# INPUT FOR THIS TASK:
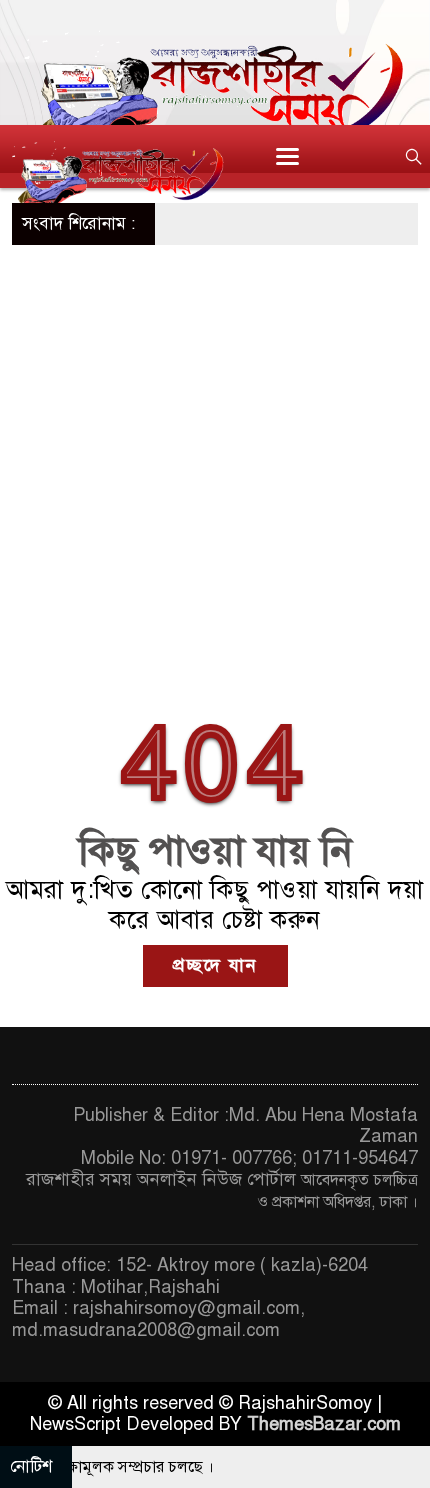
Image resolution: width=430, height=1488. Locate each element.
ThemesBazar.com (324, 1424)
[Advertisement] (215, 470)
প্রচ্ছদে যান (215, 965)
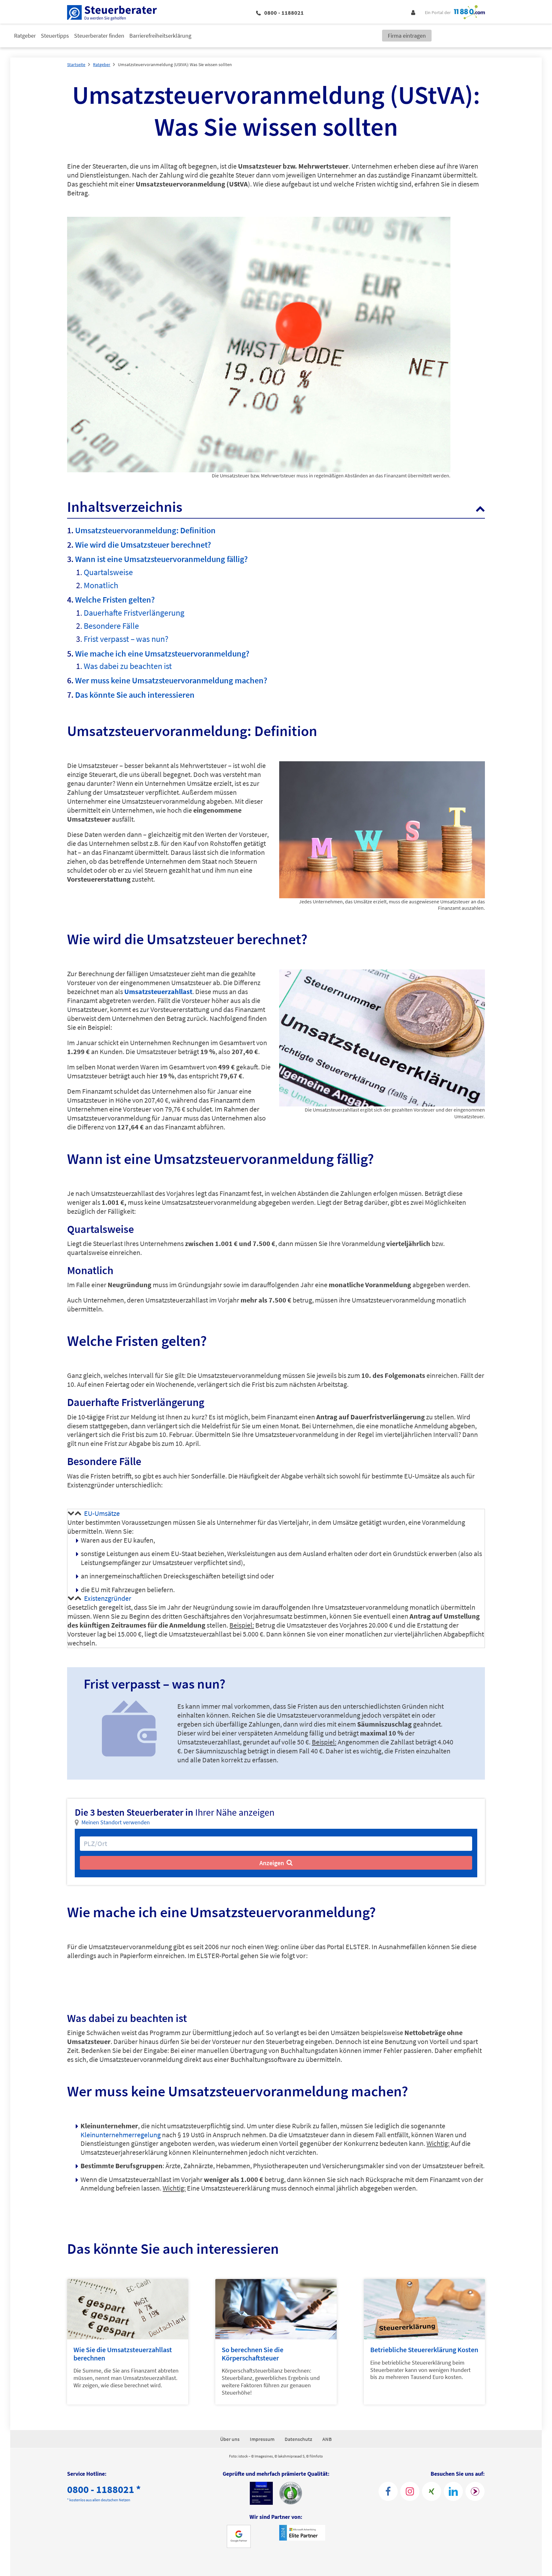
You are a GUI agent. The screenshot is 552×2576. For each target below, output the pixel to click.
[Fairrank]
...
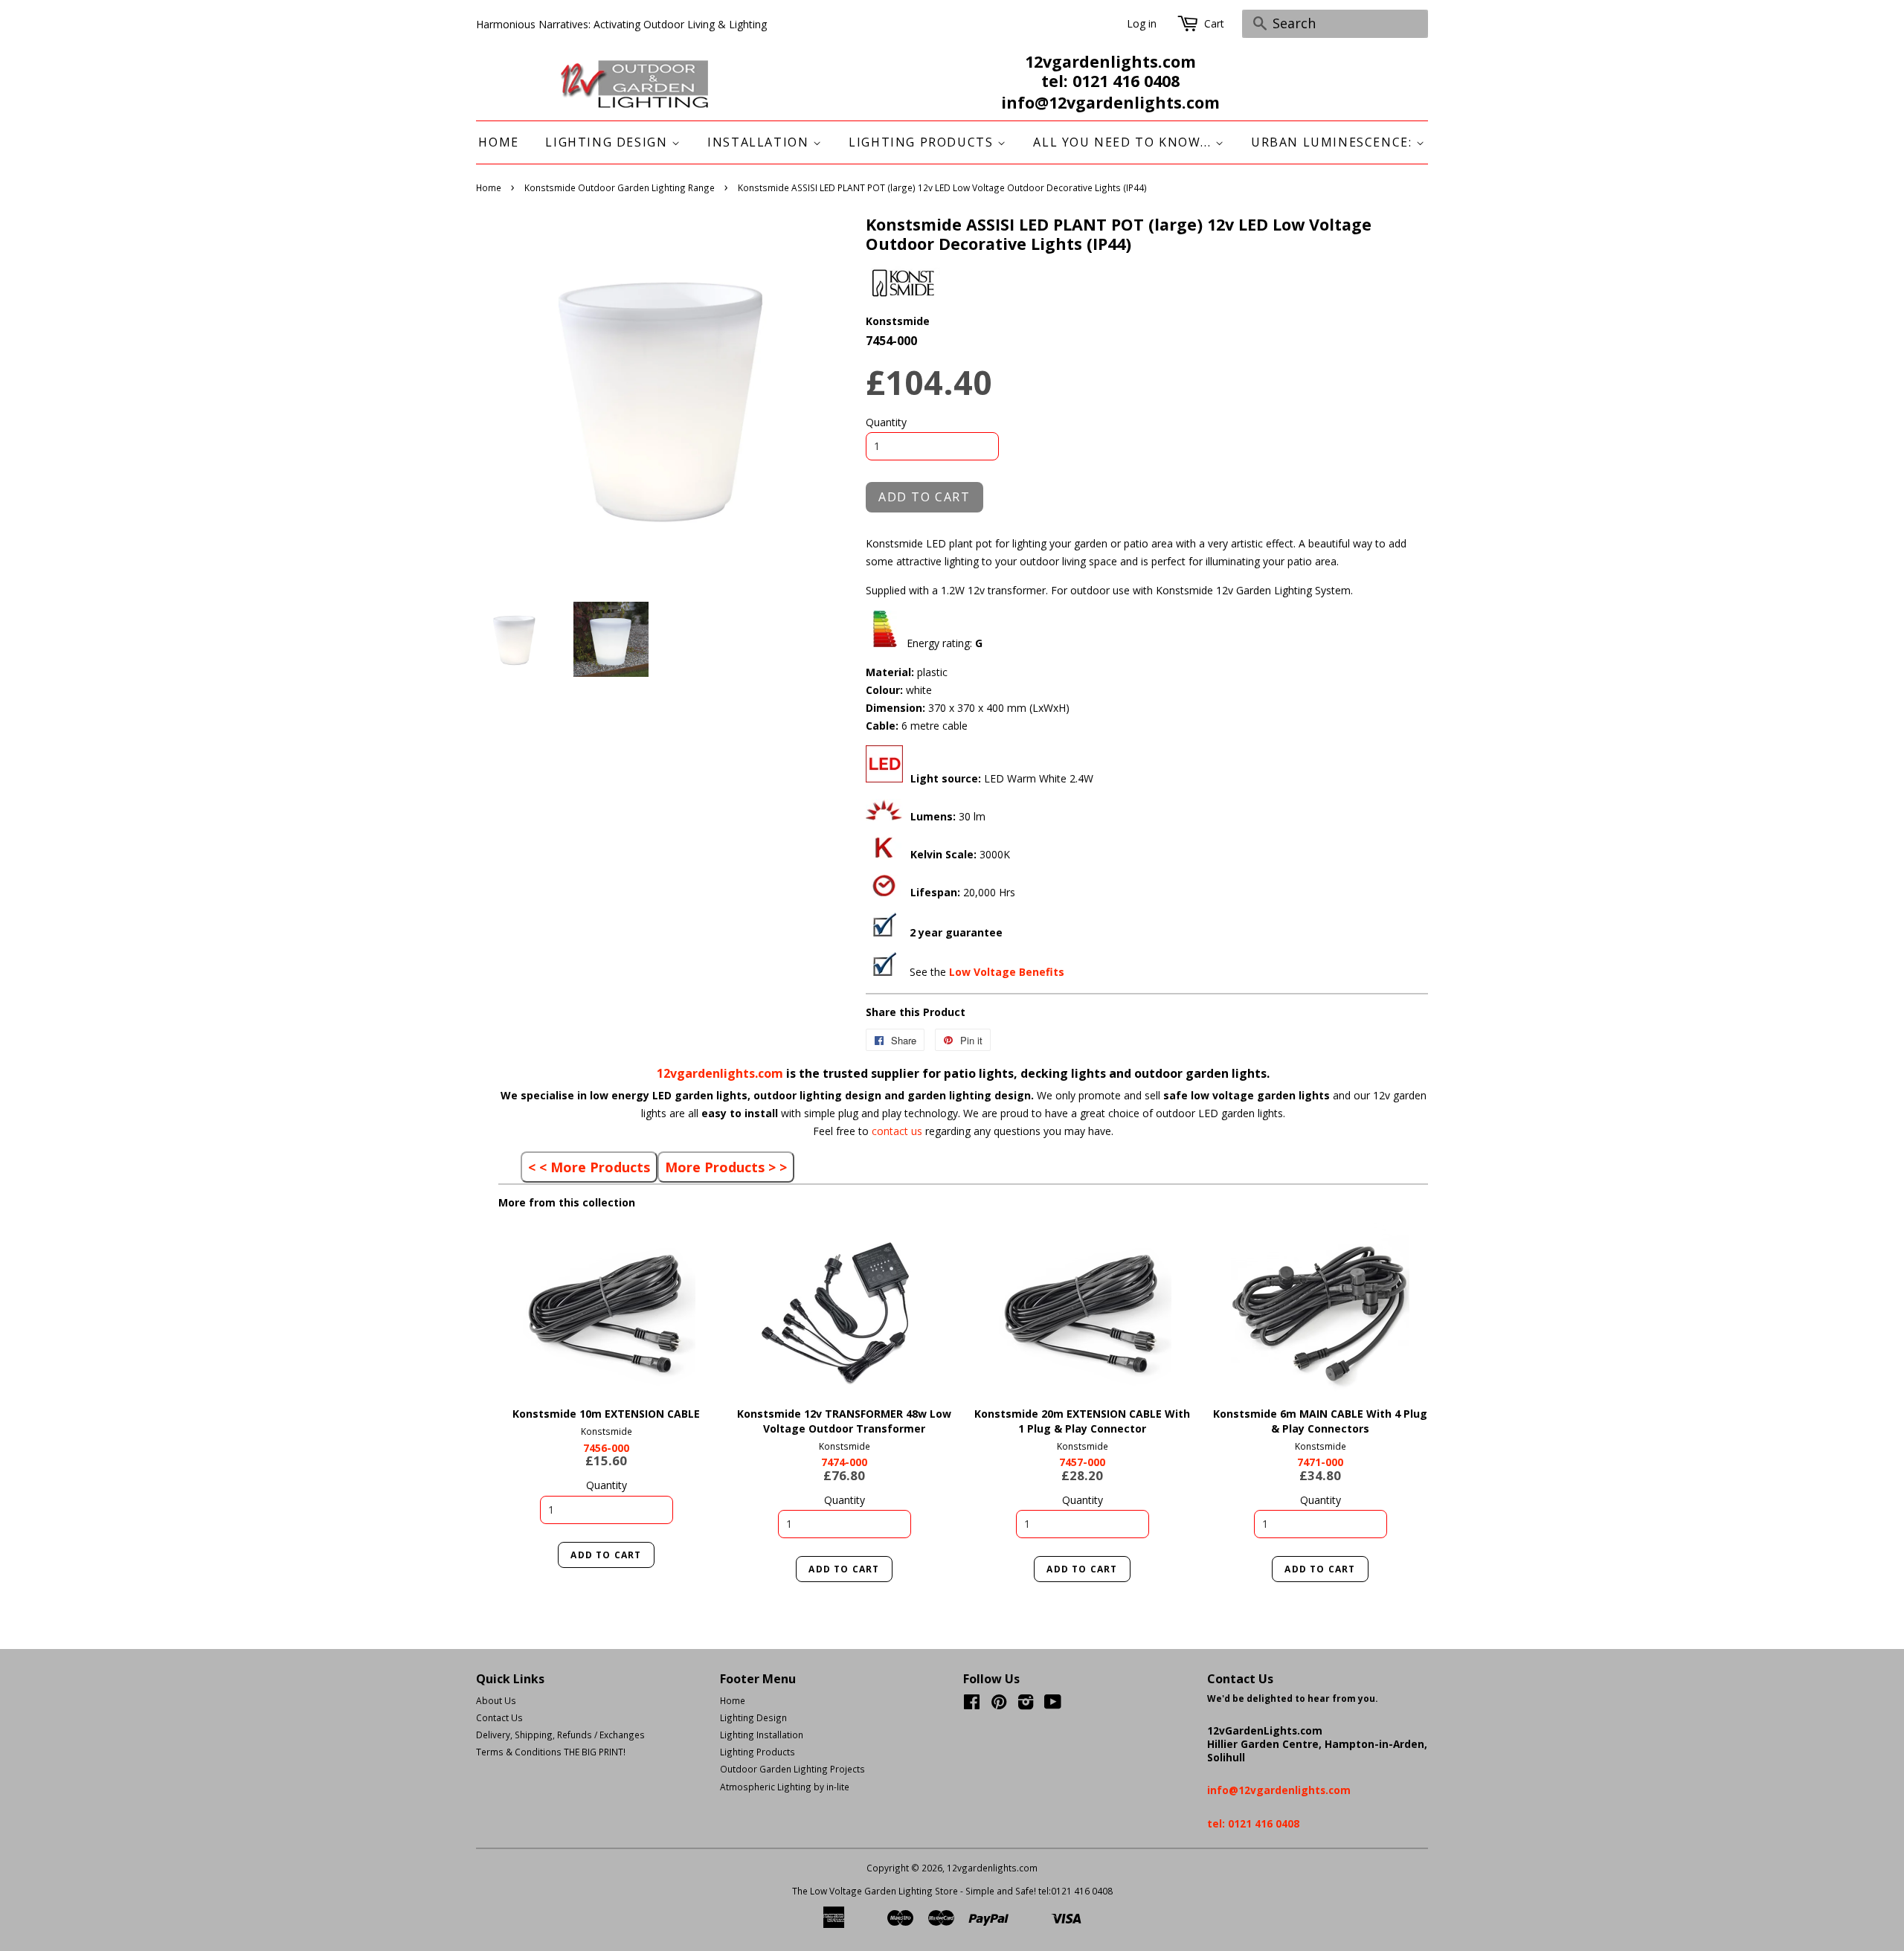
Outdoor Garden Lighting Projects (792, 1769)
--
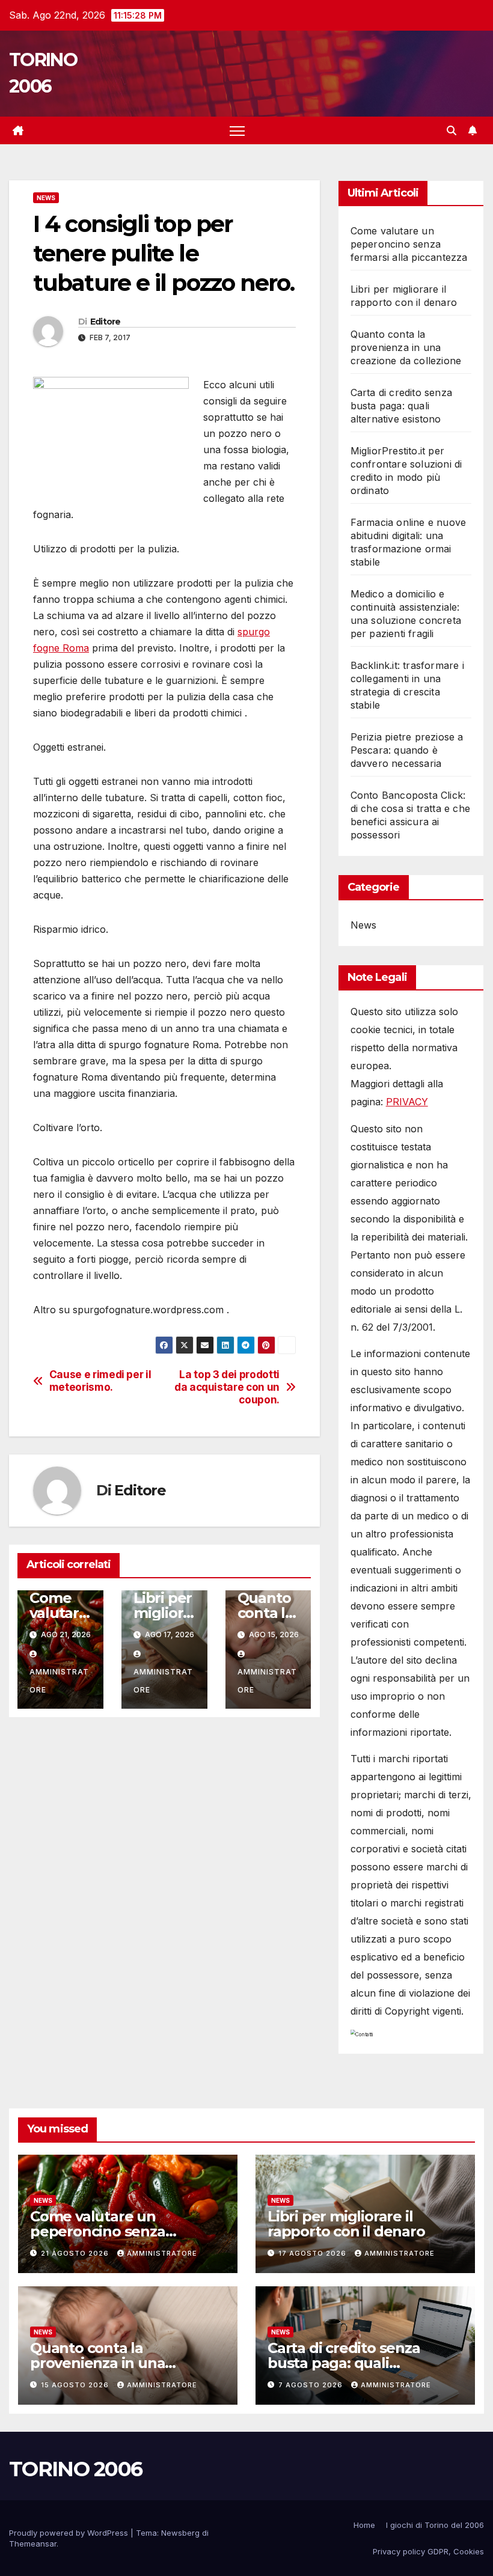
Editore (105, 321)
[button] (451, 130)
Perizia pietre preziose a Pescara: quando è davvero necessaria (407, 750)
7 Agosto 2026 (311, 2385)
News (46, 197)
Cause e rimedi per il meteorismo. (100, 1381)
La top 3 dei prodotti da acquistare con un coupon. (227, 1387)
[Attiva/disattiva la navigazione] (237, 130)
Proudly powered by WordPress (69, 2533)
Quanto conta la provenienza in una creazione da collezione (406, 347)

# EXERCISE:
Please show all lines from the entries that contain the word "each".

# RESPONSE:
Image resolution: width=430, height=1488. Locate each element.
You are a GUI agent. The screenshot is 552×2576. For each target below, output the pixel to click.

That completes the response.